Resume the article on the search for organic molecules on Mars, picking up right after its final sentence.

Exercise passage ->
= Beginning of Section =
Is Curiosity the key to life on Mars?

MSL doing science!

Image courtesy of NASA

It’s the ultimate detective story: The case of the missing molecules on Mars. But in this mystery it’s not Sherlock Holmes playing the master detective, but a team of scientists studying the origins of life.

“Our story really begins more than thirty years ago when Viking lands on Mars and tries to detect organics” says NASA’s Dr Chris McKay, the renowned astrobiologist, actively involved in the search for Martian life.

Organics are the building blocks of all life on Earth, and their presence on Mars may provide evidence that the planet could have supported life. Viking carried a very sophisticated instrument able to detect and characterise organic compounds in the soil.

“Much to our surprise what Viking told us was that there are no organics there at all” says Dr McKay.

Even in the absence of complex biological organics, Viking had been expected to detect traces of organic compounds due to meteorite impacts: “It was a real mystery” says Dr McKay, “why weren’t there organics in the soil of Mars?”.

For thirty years the puzzle remained, but much like a criminal cold-case, solved thanks to new forensic techniques, the results from NASA’s Phoenix mission in 2008 shed new light on the case.

Phoenix discovered that on Mars, the element chlorine was not in the form of harmless table salt, but instead in a very unusual type of molecule called ‘perchlorate’. In this form each chlorine molecule is attached to four oxygen atoms making it very stable on the freezing plains of Mars.

With this new finding in mind, scientists re-examined the original results from Viking.

In fact Viking did detect small amounts of an organic compound called methylchloride, but researchers struggling to explain its presence put this down to contamination from cleaning fluids.
= End of Section =
Records from a data collection ->
= Beginning of Section =
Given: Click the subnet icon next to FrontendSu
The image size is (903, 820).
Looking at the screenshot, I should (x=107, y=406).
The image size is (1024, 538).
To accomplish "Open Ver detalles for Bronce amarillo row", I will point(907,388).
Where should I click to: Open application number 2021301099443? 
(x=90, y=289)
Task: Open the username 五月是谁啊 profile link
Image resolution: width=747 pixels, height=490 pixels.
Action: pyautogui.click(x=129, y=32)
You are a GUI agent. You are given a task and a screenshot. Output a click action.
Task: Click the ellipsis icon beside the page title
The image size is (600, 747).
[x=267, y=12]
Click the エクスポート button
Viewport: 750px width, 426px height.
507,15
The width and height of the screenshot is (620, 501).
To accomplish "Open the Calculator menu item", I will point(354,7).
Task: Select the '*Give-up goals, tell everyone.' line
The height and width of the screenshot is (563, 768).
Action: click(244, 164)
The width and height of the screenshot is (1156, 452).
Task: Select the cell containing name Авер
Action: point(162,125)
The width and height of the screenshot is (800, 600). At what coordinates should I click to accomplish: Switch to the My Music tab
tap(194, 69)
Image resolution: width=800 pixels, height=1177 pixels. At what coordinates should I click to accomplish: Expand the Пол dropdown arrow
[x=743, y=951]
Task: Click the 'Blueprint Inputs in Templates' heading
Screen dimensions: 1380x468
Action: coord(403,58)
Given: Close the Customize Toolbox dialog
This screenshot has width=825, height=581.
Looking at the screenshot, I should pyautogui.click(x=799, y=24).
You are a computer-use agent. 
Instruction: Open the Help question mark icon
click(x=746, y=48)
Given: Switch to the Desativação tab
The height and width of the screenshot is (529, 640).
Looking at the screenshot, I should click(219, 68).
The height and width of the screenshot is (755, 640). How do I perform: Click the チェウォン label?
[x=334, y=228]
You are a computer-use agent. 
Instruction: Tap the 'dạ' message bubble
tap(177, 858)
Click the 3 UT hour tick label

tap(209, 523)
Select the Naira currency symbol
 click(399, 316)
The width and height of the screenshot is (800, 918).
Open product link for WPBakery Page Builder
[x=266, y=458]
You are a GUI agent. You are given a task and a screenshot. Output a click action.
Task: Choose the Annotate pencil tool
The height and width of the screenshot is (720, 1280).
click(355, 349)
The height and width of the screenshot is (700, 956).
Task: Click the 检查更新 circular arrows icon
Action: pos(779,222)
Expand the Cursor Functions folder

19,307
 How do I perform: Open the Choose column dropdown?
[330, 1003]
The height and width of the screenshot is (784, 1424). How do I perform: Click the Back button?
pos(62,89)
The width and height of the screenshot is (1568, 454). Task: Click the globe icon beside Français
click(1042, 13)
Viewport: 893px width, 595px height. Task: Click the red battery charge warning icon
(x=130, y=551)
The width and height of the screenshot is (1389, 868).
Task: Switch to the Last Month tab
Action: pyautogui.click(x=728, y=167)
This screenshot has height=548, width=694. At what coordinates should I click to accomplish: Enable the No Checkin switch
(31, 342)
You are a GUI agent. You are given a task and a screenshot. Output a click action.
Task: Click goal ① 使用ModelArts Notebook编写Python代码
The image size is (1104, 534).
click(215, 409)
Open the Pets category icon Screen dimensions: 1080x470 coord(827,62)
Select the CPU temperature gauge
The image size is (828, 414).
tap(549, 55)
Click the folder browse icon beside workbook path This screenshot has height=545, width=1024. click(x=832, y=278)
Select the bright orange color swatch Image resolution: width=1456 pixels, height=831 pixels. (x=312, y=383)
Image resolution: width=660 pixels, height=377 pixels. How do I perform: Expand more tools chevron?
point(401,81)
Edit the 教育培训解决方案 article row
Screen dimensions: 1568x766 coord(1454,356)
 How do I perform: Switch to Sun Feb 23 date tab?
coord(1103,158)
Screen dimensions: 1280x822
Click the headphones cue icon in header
= End of Section =
Solved problem ->
To detect the presence of organic molecules, Viking heated-up the Martian soil samples, “like cooking something until it burns and you smell what’s coming off” explains Dr McKay. An unfortunate consequence of technique was that by heating the samples, the perchlorate split into its reactive form and destroyed the organic compounds that scientists were searching for.

Although initially dismissed as contamination, the detection of methylchloride proved to be vital to solving the mystery. When scientists conducted similar tests on Earth, heating the samples as Viking had done, they produced similar results. Adding perchlorate to soil from the Atacama desert in Chile (a Mars analogue site) resulted in most of the organics being destroyed, leaving only the small fraction of methylchloride.

Dr McKay sums up the case in simple terms: “the very thing we’re looking for was burned up by a molecule we didn’t realise was there”.

With this scientific cold-case cracked: how will this knowledge affect future Mars missions? The problem remains that heating samples of Martian soil may have unintended consequences, so a new analysis method is required.

The Mars Science Laboratory, nicknamed ‘Curiosity’, is carrying an instrument that is capable of soil analysis using a liquid extraction system, which means samples don’t need to be heated.

“You might think that we were very clever in deducing that, but no, we were just lucky” Dr McKay says candidly. “We’d planned that liquid extraction for reasons that had nothing to do with perchlorates, and now we’re in a lucky position that we’re going to fly exactly what we should be flying to see the organics”.

Since Curiosity successfully landed in August 2012, there has been much excitement in the astrobiology community about what may be revealed. “Finding organics at all would be ground-breaking” says Dr Lewis Dartnell, an astrobiology research fellow at UCL. “We expect them to be there, but haven’t been able to sniff them out yet. Once simple organics have been detected, follow-on missions will focus on finding firm evidence for life”.

“No one test or experiment will prove Martian life conclusively” advises Dr Dartnell, raising concerns about media sensationalism. Curiosity is not actually designed to find life, only to test whether the red planet could have supported it. So people following current internet rumours of an “earthshattering” announcement from NASA will likely be disappointed.

Despite this, the idea of life elsewhere in the solar system is a tantalising possibility: “I think that the detection of life on another world beyond the Earth would be of profound significance, alongside realising that the Earth isn’t flat and that our planet orbits the sun” says Dartnell.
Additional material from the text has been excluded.